Ruini: «Il cristianesimo è la religione della libertà»

Intervista al cardinale che verrà trasmessa il 16 settembre al convegno di Esserci. Il ruolo dei cattolici, la politica, la scuola e il virus

Il cardinale Camillo Ruini durante l’intervista a Tempi © Tempi

«Il cristianesimo non è nemico della libertà, contrariamente a quello che tanti sostengono o sospettano. Anzi, non è eccessivo dire che il cristianesimo è la religione della libertà, come è la religione dell’amore». Lo ha detto a Tempi il cardinale Camillo Ruini in un’intervista video che abbiamo registrato durante un colloquio nella sua abitazione romana. Intervista che sarà trasmessa nel primo degli appuntamenti organizzati dall’associazione Esserci (in collaborazione con Tempi e il Centro Rosetum) nel ciclo di incontri “Il potere della libertà” (16 settembre ore 21.15 canale Youtube Esserci).

Libertà e potere

Al cardinale è stato chiesto di riflettere sui due termini che ritornano in tutti i titoli della rassegna: “libertà” e “potere”. Se sul primo Ruini si è soffermando indicando le profonde differenze che intercorrono tra la libertà vera e la pretesa di autonomia tipica della modernità, sul secondo il cardinale ha ricordato come le parole di Gesù sempre portino ad avere una concezione “positiva” del potere. Certo, deve essere un potere non prevaricatore, ma al servizio del bene.

Dal Family day alle paritarie

Ruini ha parlato con Tempi anche di questioni che agitano l’attualità: il ruolo dei politici cattolici, il compito della Chiesa, il Covid-19, il dialogo con le migliori intelligenze laiche.
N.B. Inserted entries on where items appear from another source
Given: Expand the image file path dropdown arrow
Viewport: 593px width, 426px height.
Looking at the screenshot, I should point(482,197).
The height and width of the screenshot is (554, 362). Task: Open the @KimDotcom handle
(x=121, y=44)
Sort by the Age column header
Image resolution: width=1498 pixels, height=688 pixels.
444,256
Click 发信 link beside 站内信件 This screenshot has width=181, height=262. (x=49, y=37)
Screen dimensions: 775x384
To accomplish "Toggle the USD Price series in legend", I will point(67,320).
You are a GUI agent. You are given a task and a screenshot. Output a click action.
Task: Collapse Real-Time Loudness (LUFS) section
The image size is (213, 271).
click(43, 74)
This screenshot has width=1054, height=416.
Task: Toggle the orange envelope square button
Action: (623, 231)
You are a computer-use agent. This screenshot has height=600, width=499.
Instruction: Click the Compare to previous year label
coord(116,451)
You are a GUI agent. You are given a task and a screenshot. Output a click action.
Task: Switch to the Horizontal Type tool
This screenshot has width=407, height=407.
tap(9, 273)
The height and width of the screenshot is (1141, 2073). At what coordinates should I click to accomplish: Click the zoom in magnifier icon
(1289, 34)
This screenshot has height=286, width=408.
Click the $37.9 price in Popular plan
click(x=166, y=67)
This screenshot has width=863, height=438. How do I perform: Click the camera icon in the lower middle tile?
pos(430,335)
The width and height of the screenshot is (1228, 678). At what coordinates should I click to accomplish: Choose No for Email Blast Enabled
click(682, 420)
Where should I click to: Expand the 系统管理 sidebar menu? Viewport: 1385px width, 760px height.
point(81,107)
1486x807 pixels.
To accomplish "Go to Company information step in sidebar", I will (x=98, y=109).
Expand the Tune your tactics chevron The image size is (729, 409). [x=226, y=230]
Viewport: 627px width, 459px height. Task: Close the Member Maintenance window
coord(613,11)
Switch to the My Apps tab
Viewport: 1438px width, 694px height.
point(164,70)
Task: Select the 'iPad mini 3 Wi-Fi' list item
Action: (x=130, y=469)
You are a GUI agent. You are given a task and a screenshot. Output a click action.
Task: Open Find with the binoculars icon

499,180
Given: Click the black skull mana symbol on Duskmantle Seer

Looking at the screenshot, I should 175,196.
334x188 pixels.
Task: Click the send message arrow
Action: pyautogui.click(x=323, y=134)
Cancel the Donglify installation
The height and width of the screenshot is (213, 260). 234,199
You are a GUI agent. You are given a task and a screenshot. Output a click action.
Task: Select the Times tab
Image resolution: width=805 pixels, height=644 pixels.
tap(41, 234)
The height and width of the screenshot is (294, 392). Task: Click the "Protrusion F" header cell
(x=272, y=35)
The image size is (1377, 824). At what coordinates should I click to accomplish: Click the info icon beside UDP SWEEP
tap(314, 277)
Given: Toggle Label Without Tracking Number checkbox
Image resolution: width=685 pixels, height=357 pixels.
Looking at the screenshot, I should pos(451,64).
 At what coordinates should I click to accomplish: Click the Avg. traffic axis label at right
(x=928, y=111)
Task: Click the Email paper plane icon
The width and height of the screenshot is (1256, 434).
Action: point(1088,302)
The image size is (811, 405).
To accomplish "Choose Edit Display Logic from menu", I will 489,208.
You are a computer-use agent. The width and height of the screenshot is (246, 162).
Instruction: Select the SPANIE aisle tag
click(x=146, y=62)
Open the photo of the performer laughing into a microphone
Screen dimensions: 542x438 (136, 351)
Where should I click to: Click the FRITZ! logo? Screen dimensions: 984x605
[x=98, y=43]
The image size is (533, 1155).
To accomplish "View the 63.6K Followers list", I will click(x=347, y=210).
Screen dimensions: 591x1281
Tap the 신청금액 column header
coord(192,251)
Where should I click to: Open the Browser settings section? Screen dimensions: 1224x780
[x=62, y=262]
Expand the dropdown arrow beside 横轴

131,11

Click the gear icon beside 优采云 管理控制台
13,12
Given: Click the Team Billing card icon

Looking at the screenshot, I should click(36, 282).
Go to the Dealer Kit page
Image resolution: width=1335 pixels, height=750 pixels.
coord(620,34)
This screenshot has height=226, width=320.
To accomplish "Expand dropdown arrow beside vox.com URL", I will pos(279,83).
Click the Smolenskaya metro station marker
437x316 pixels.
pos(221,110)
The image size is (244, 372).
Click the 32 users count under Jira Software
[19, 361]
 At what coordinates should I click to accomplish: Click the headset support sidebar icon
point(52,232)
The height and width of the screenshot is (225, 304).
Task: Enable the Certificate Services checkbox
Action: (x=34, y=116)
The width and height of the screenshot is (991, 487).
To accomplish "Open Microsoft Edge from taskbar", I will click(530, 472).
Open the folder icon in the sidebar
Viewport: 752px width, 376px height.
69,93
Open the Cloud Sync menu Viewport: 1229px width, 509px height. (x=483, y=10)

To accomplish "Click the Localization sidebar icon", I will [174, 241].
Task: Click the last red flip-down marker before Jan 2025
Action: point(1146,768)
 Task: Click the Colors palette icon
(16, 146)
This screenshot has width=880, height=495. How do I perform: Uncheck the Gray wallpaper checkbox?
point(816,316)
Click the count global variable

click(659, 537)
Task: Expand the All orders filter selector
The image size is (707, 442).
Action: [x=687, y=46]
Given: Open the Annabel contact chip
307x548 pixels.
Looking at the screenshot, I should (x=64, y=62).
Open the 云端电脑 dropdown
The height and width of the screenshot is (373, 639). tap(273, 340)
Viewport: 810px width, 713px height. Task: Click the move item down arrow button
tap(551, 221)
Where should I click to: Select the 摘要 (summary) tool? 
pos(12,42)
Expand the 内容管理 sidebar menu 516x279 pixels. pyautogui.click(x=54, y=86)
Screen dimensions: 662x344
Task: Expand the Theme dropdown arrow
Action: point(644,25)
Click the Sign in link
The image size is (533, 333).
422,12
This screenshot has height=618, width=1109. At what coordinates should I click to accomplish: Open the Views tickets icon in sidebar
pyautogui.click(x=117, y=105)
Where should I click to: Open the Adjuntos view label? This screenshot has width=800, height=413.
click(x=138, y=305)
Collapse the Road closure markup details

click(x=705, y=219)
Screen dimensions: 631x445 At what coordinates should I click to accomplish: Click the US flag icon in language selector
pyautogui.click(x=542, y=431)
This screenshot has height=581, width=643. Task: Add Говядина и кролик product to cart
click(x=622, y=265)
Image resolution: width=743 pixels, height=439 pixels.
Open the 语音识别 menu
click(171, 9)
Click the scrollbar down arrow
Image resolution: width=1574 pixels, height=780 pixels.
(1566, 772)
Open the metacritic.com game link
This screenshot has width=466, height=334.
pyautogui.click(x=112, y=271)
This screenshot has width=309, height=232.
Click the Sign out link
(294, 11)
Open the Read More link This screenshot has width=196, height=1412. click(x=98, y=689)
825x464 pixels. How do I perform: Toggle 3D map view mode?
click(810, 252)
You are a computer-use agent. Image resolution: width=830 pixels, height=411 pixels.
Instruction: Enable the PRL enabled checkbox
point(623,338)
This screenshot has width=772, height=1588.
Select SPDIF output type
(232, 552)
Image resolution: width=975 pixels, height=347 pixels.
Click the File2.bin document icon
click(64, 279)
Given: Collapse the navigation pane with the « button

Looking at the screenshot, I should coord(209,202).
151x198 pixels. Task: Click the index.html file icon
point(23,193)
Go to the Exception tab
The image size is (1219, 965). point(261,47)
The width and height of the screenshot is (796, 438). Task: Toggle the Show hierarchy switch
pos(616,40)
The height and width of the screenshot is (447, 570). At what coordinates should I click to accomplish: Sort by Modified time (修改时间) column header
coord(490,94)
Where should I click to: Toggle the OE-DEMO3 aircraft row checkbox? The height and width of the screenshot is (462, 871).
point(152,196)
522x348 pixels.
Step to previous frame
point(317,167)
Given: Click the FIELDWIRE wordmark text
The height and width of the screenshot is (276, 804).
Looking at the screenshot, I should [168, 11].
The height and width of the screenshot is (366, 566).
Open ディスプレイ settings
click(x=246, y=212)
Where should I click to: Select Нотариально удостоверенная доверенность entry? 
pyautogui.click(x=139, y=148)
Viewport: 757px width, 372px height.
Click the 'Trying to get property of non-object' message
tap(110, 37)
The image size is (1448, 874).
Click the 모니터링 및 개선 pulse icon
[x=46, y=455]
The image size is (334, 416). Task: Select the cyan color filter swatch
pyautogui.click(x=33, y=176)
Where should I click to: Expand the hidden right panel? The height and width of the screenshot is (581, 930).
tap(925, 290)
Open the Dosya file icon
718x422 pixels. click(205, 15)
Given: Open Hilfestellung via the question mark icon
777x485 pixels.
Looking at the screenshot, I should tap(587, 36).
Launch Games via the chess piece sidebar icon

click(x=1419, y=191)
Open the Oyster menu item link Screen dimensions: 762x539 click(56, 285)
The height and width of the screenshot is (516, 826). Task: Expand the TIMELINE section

Acuto, chiaro e brillante come sempre, Ruini non ha mancato di fare riferimento a fatti che lo hanno visto protagonista in prima persona (il Family day, il Progetto culturale della Cei, il referendum sulla Legge 40, le scuole paritarie), rilanciando in particolare su due fronti: il coraggio di andare controcorrente e la riscoperta del nesso tra fede e cultura.